**Required action:**
In full and without error, repeat the entries below.

Dataset entries:
'''

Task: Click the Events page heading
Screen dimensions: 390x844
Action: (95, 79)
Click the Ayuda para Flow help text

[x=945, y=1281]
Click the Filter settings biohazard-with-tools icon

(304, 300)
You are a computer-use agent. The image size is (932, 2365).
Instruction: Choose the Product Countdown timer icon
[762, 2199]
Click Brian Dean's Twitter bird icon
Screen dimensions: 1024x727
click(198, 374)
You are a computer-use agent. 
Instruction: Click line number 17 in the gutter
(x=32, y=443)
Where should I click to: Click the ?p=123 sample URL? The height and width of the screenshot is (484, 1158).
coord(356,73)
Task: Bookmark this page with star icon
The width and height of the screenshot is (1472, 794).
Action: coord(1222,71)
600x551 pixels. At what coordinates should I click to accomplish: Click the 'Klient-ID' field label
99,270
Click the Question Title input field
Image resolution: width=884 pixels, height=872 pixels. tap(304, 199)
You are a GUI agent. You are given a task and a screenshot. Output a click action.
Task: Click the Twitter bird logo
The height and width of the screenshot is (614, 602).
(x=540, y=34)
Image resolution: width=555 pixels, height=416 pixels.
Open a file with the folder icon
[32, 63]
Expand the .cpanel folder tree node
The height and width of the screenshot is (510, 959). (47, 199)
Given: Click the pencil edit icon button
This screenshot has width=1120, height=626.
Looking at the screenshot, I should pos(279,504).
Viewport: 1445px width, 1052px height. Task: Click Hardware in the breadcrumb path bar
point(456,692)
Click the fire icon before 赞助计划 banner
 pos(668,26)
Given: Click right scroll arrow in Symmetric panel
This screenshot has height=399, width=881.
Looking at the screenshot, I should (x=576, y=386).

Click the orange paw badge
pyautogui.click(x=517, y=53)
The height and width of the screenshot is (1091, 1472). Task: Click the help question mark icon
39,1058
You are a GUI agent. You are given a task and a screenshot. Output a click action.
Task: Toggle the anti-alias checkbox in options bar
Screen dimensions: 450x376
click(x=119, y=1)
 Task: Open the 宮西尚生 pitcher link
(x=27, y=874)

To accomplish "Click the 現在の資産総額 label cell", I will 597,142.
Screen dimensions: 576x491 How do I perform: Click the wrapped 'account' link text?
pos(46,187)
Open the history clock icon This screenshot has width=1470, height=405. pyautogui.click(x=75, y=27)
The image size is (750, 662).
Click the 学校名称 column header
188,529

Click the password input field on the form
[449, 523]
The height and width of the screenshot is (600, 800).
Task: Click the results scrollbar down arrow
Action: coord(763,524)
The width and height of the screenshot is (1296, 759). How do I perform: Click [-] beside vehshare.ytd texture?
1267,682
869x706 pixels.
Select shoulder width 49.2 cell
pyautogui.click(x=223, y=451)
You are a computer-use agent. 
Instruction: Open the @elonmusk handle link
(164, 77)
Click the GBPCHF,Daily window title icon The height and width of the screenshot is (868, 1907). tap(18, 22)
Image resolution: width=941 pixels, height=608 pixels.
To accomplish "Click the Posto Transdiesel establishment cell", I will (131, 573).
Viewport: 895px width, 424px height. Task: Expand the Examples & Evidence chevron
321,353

'''

**Output of the exercise:**
Task: Click the Events page heading
Screen dimensions: 390x844
Action: (95, 79)
Click the Ayuda para Flow help text

[x=945, y=1281]
Click the Filter settings biohazard-with-tools icon

(304, 300)
You are a computer-use agent. The image size is (932, 2365).
Instruction: Choose the Product Countdown timer icon
[762, 2199]
Click Brian Dean's Twitter bird icon
Screen dimensions: 1024x727
click(198, 374)
You are a computer-use agent. 
Instruction: Click line number 17 in the gutter
(x=32, y=443)
Where should I click to: Click the ?p=123 sample URL? The height and width of the screenshot is (484, 1158).
coord(356,73)
Task: Bookmark this page with star icon
The width and height of the screenshot is (1472, 794).
Action: coord(1222,71)
600x551 pixels. At what coordinates should I click to accomplish: Click the 'Klient-ID' field label
99,270
Click the Question Title input field
Image resolution: width=884 pixels, height=872 pixels. tap(304, 199)
You are a GUI agent. You are given a task and a screenshot. Output a click action.
Task: Click the Twitter bird logo
The height and width of the screenshot is (614, 602).
(x=540, y=34)
Image resolution: width=555 pixels, height=416 pixels.
Open a file with the folder icon
[32, 63]
Expand the .cpanel folder tree node
The height and width of the screenshot is (510, 959). (47, 199)
Given: Click the pencil edit icon button
This screenshot has width=1120, height=626.
Looking at the screenshot, I should pos(279,504).
Viewport: 1445px width, 1052px height. Task: Click Hardware in the breadcrumb path bar
point(456,692)
Click the fire icon before 赞助计划 banner
 pos(668,26)
Given: Click right scroll arrow in Symmetric panel
This screenshot has height=399, width=881.
Looking at the screenshot, I should (x=576, y=386).

Click the orange paw badge
pyautogui.click(x=517, y=53)
The height and width of the screenshot is (1091, 1472). Task: Click the help question mark icon
39,1058
You are a GUI agent. You are given a task and a screenshot. Output a click action.
Task: Toggle the anti-alias checkbox in options bar
Screen dimensions: 450x376
click(x=119, y=1)
 Task: Open the 宮西尚生 pitcher link
(x=27, y=874)

To accomplish "Click the 現在の資産総額 label cell", I will 597,142.
Screen dimensions: 576x491 How do I perform: Click the wrapped 'account' link text?
pos(46,187)
Open the history clock icon This screenshot has width=1470, height=405. pyautogui.click(x=75, y=27)
The image size is (750, 662).
Click the 学校名称 column header
188,529

Click the password input field on the form
[449, 523]
The height and width of the screenshot is (600, 800).
Task: Click the results scrollbar down arrow
Action: coord(763,524)
The width and height of the screenshot is (1296, 759). How do I perform: Click [-] beside vehshare.ytd texture?
1267,682
869x706 pixels.
Select shoulder width 49.2 cell
pyautogui.click(x=223, y=451)
You are a computer-use agent. 
Instruction: Open the @elonmusk handle link
(164, 77)
Click the GBPCHF,Daily window title icon The height and width of the screenshot is (868, 1907). tap(18, 22)
Image resolution: width=941 pixels, height=608 pixels.
To accomplish "Click the Posto Transdiesel establishment cell", I will (131, 573).
Viewport: 895px width, 424px height. Task: Expand the Examples & Evidence chevron
321,353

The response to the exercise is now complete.